Your Car Breaks Down, Now What?

Your Car Breaks Down, Now What?

May 11, 2020

Sooner or later, it happens to even the most cautious and maintenance-focused drivers: your car breaks down on the road. Knowing precisely what to do in this circumstance can help ensure that you remain safe — and that your vehicle is back on the road as quickly as possible.

If you sense car trouble and are on the road, attempt to steer your vehicle to the side of the road and turn on your hazard lights and find a safe spot to park your vehicle. Generally, the right shoulder of the road is the best place to pull over. When you park, make sure you apply your emergency brake and turn your wheels to the right. This will prevent your car from rolling backwards.

A call for help is the next step to take. If you have roadside assistance through your insurer, your car manufacturer or another organization, contact them immediately and wait for them to arrive with help. If you don't have roadside assistance, you can call 911 if your vehicle is in a dangerous position. If you're safely parked, dial 411 for directory assistance and find a local tow operator.

If you need to leave your vehicle for any reason, it's important to be aware of your surroundings. Always exit your car from the passenger side (if you were able to pull over to the right), and always make sure the road is clear before exiting.
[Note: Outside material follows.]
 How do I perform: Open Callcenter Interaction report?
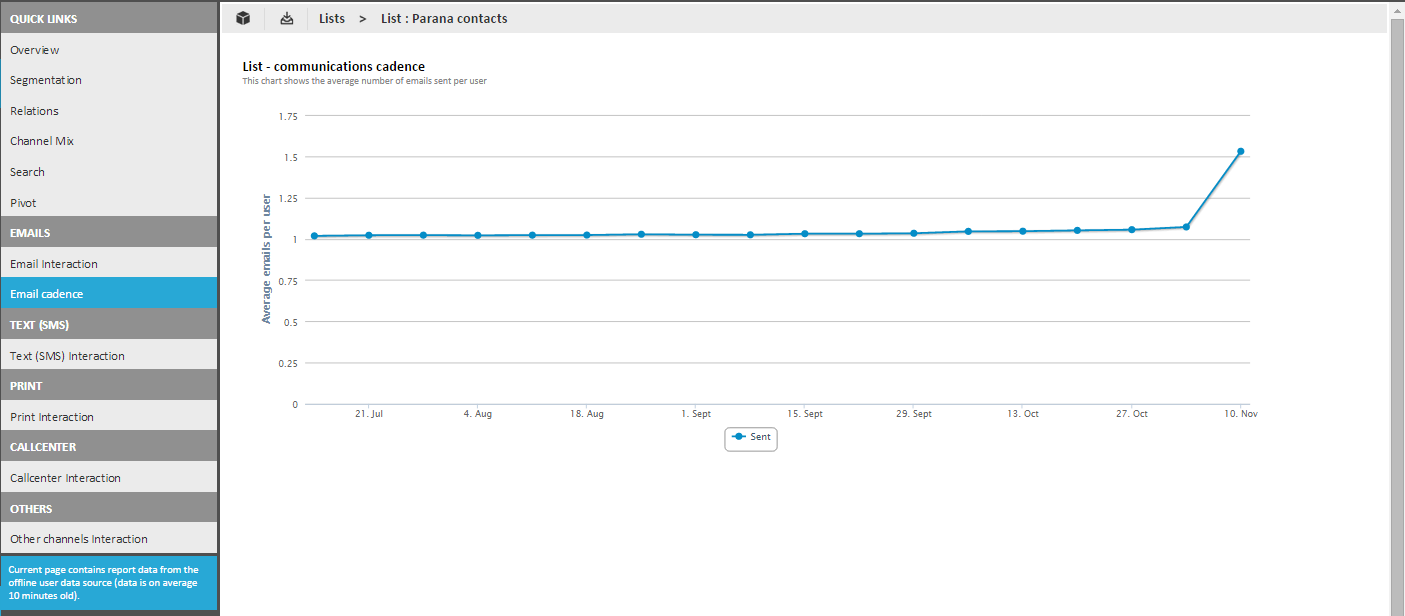(x=65, y=478)
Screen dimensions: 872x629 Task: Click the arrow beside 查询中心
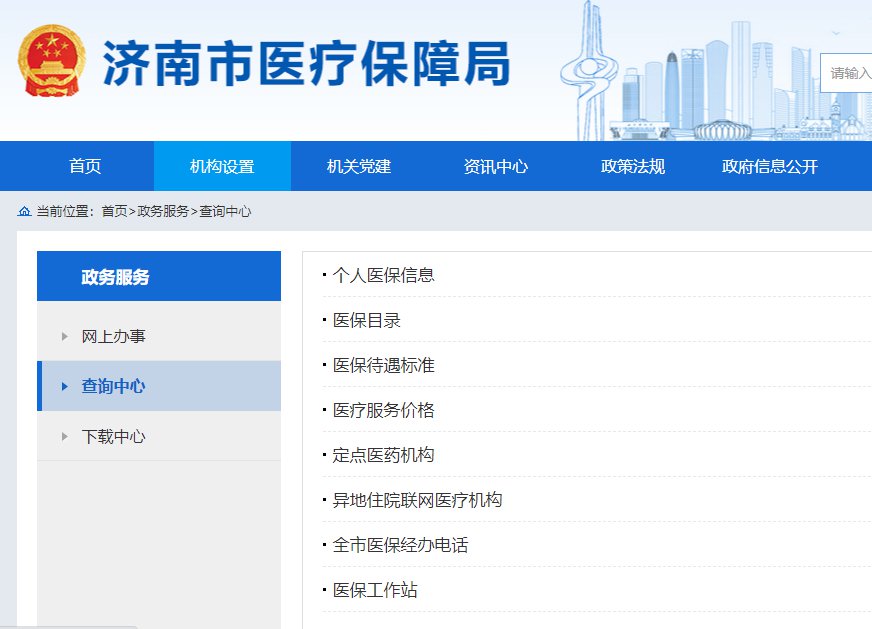click(x=65, y=386)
If your car breaks down in If a busy area — or can't move your car entirely out of the flow of traffic — you may wish to use flares or triangles to signal your distress. Just make sure you use your flares at least a good twelve feet behind your vehicle.

Emergency kit reminder

One of the most important items to always have in your vehicle is an emergency kit. It should be located in a place that is easily accessible. In addition to basic items such as flashlights, a spare tire and jumper cables, you might want to add the following:

  • A jack and a lug wrench that you feel comfortable operating
  • A first aid kit and fire extinguisher
  • Batteries
  • Basic tools like a screwdriver
  • Snacks and water
  • Tire chains, blankets and a shovel (for inclement weather).

Car breakdowns are an unavoidable fact of life — yet you can minimize the dangers and headaches they pose by following some smart safety protocols. As with any vehicle you own, be sure to consult with your insurance agent on your coverages and additional benefits such as roadside assistance.